**WHAT YOU HAVE TO DO**: Could you retype, exactly and with no pictures, only the lines from the first line of the records below through the line that contains "Task: Go to step 2 Select date and time"?

**MATERIAL PROVIDED**:
==========
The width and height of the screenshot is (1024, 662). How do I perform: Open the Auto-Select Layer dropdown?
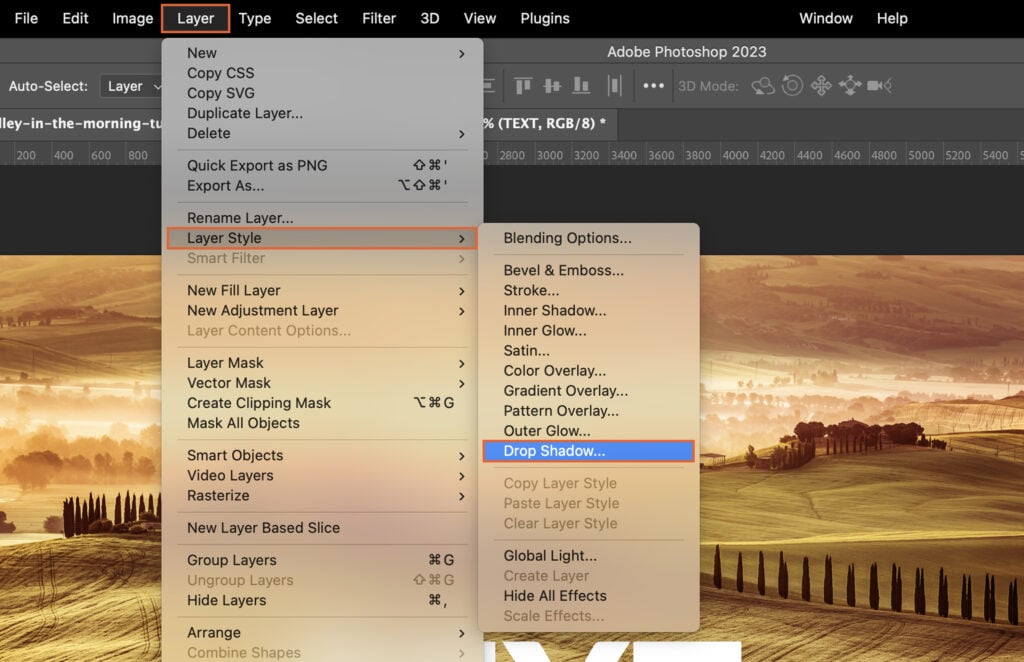click(132, 86)
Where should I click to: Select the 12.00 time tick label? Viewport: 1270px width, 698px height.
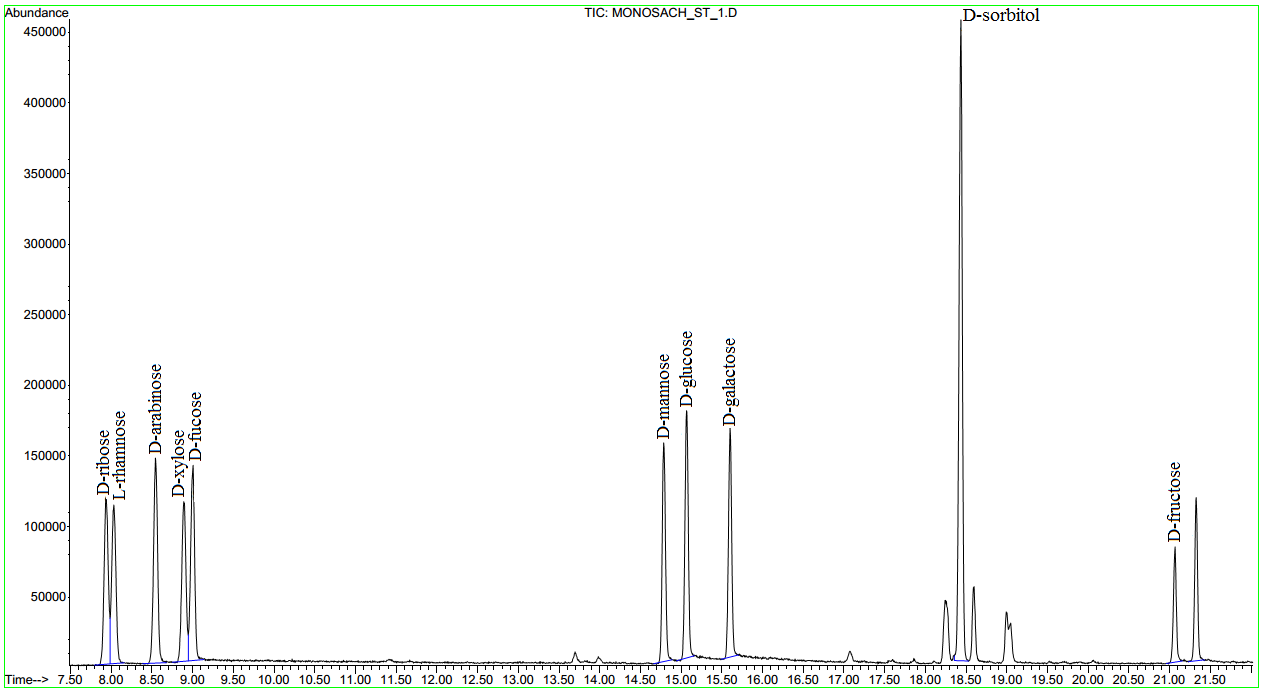[x=435, y=680]
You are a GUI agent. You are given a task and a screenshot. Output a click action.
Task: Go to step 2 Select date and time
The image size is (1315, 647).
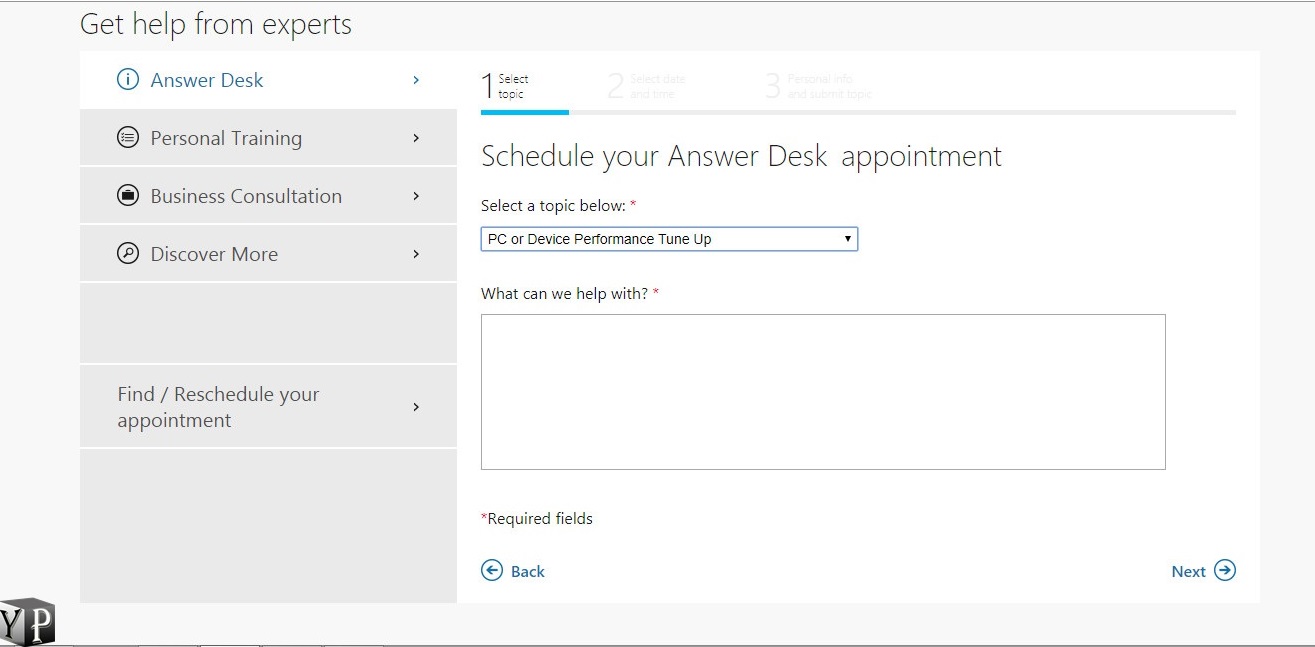point(648,87)
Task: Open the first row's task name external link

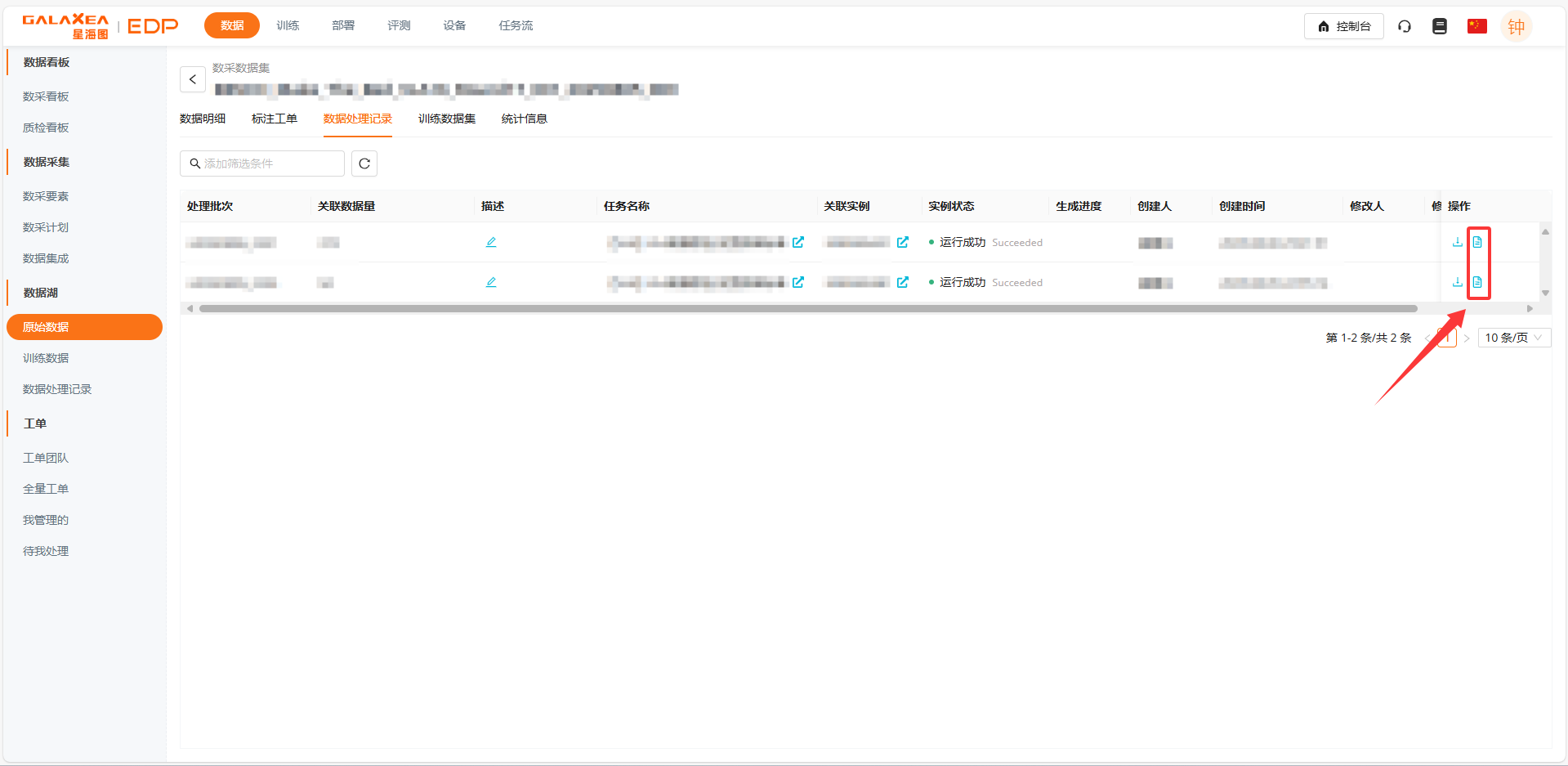Action: (x=798, y=242)
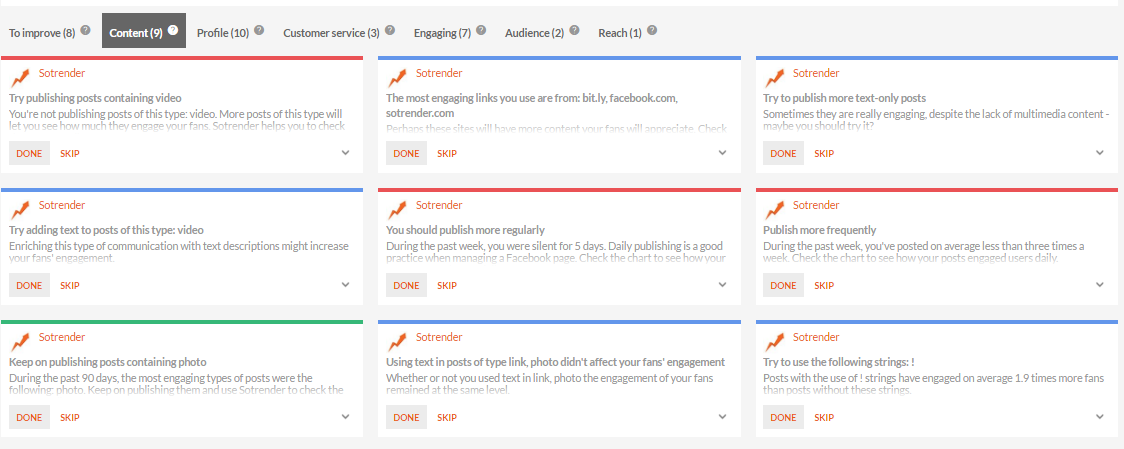1124x449 pixels.
Task: Click help icon beside Audience (2) tab
Action: (574, 31)
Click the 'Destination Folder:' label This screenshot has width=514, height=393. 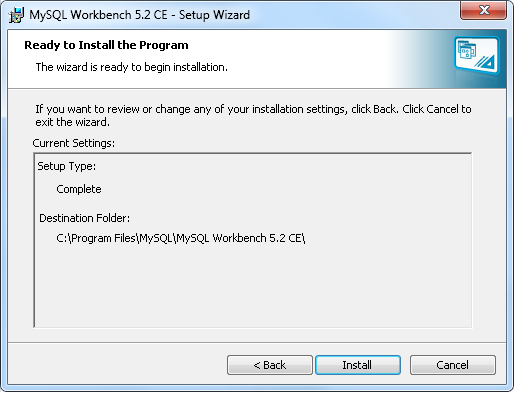[85, 218]
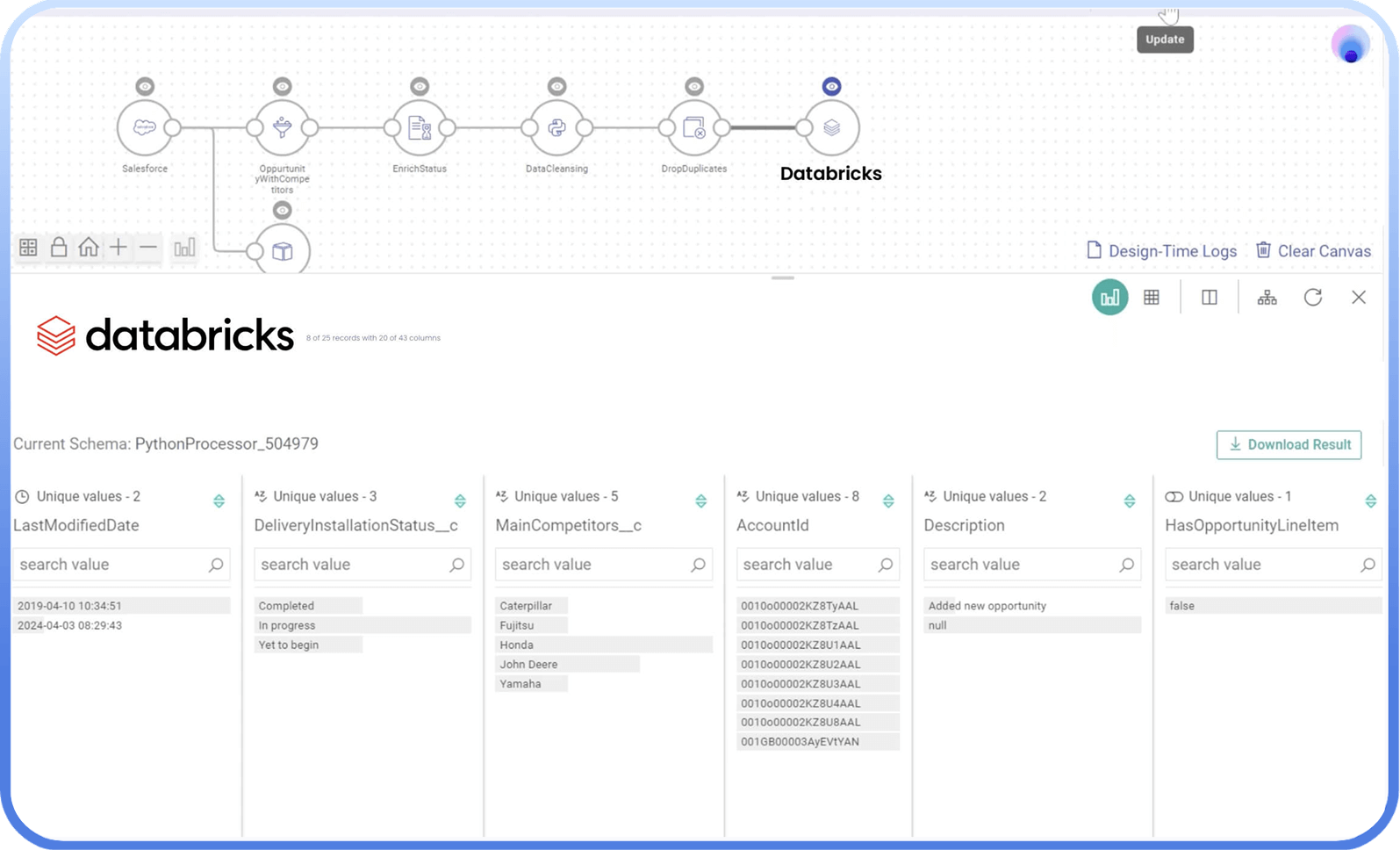Lock the canvas with padlock icon
The height and width of the screenshot is (850, 1400).
pos(59,248)
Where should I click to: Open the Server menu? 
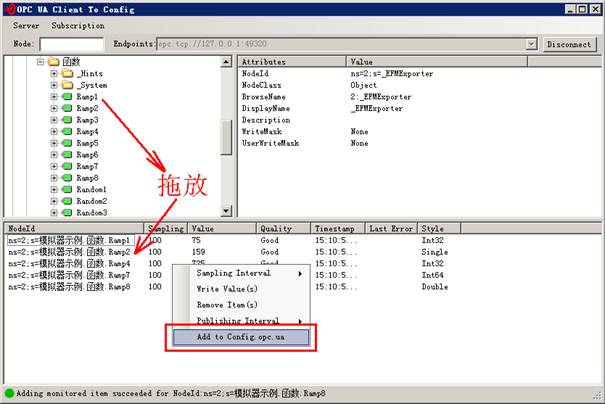[x=26, y=25]
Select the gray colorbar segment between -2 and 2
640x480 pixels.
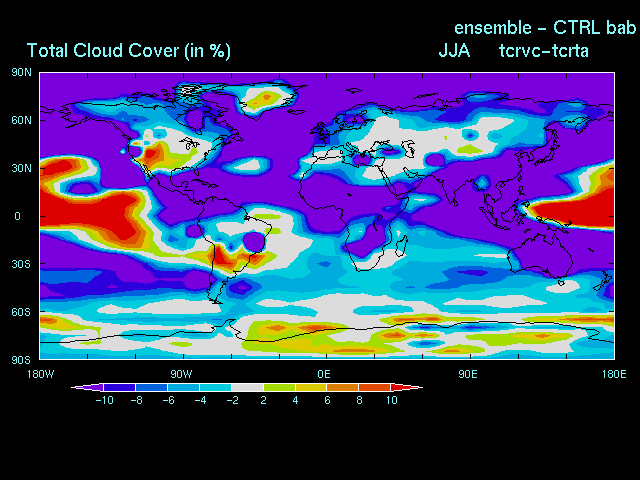(247, 386)
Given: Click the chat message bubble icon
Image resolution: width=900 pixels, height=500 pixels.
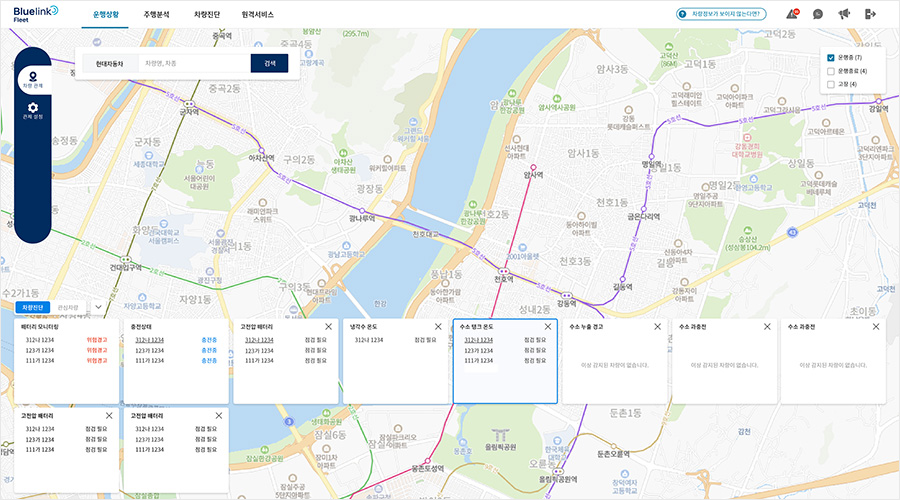Looking at the screenshot, I should (818, 14).
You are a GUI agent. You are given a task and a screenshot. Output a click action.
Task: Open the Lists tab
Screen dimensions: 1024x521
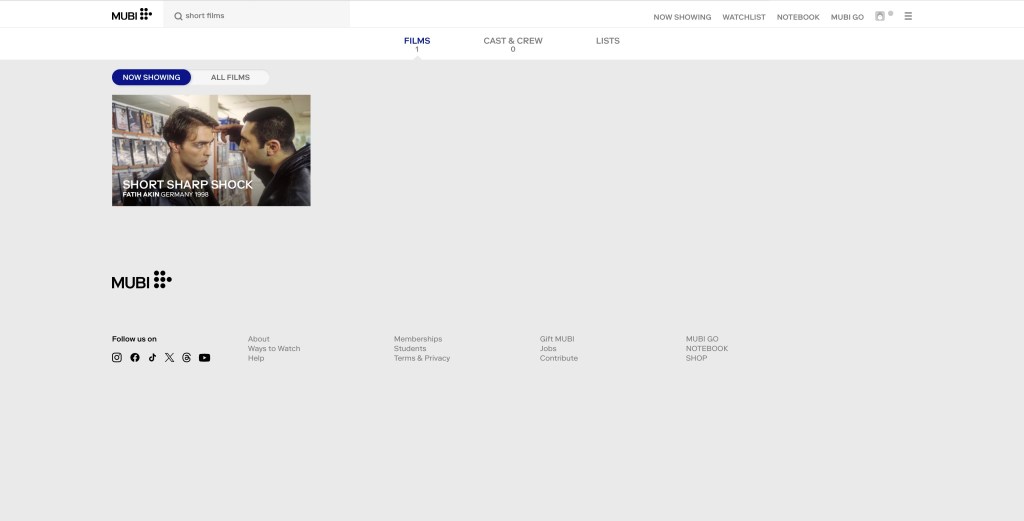[607, 41]
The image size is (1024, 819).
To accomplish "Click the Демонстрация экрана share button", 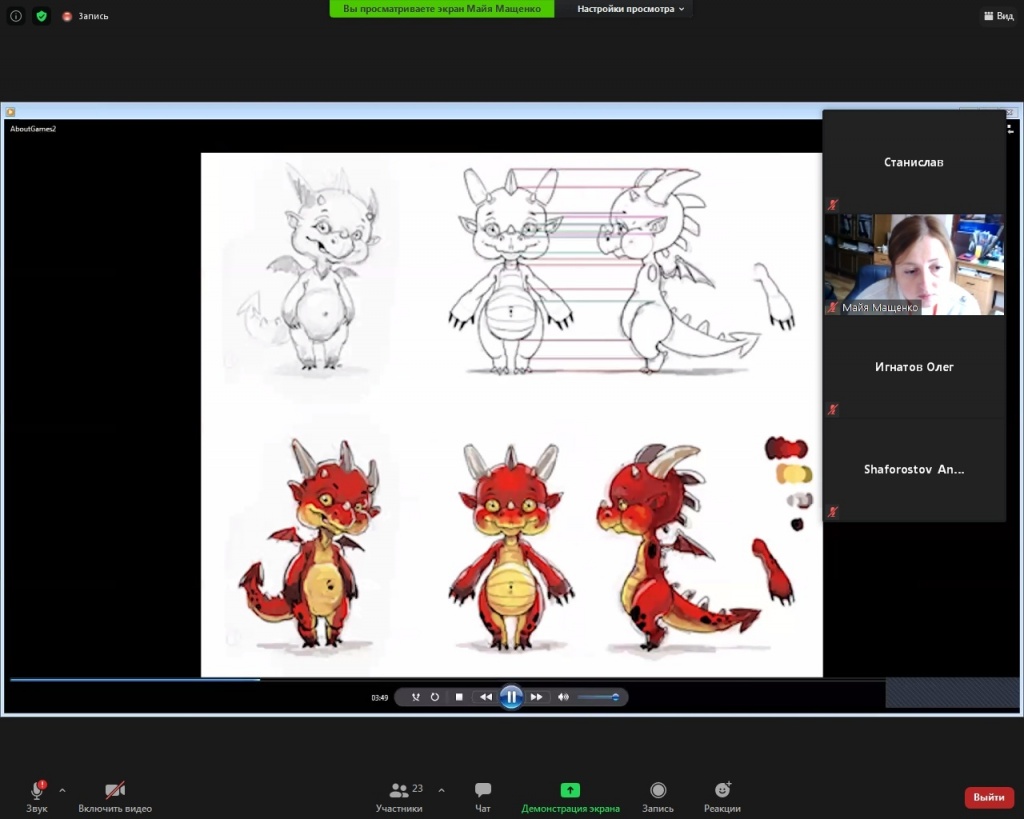I will (x=570, y=796).
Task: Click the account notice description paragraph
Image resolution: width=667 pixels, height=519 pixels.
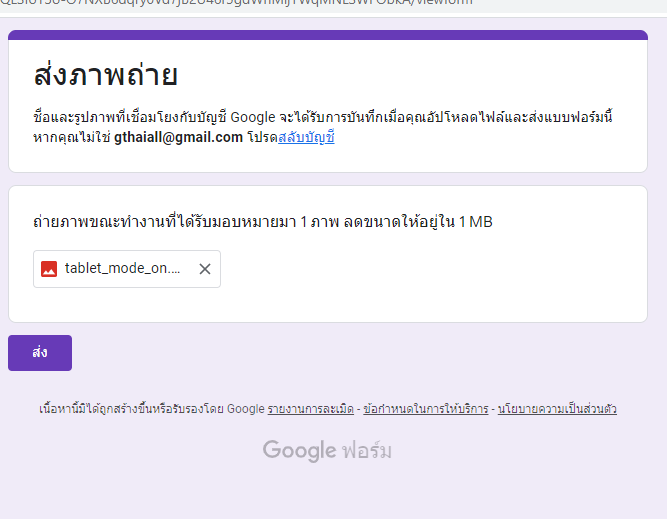Action: pos(322,117)
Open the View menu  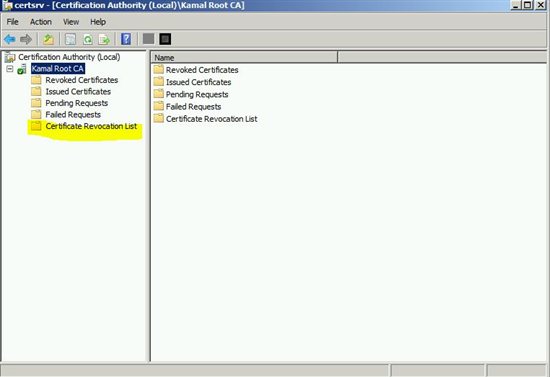click(71, 22)
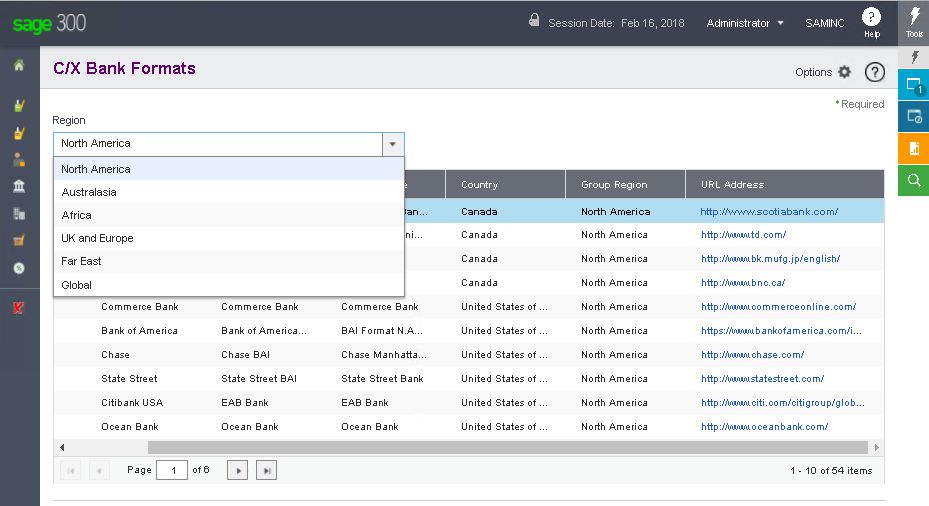Open the green search magnifier icon

(x=913, y=180)
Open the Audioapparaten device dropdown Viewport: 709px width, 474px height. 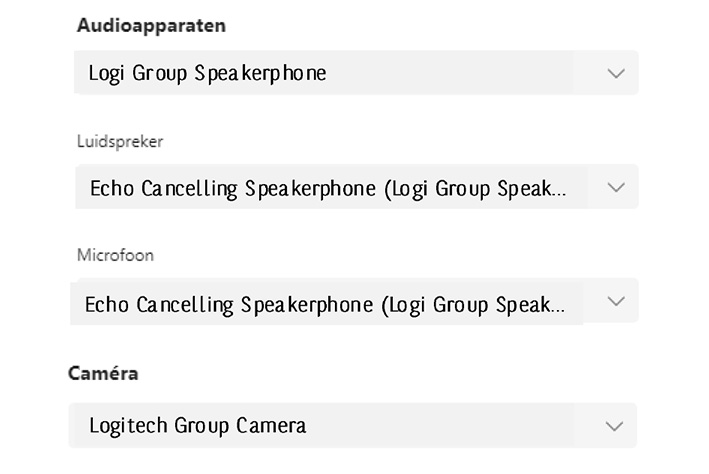tap(355, 73)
==========
**COMPLETED TASK**:
The width and height of the screenshot is (1024, 662). How do I perform: Open the Auto-Select Layer dropdown?
click(132, 86)
Where should I click to: Select the 12.00 time tick label? Viewport: 1270px width, 698px height.
[x=435, y=680]
You are a GUI agent. You are given a task and a screenshot. Output a click action.
Task: Go to step 2 Select date and time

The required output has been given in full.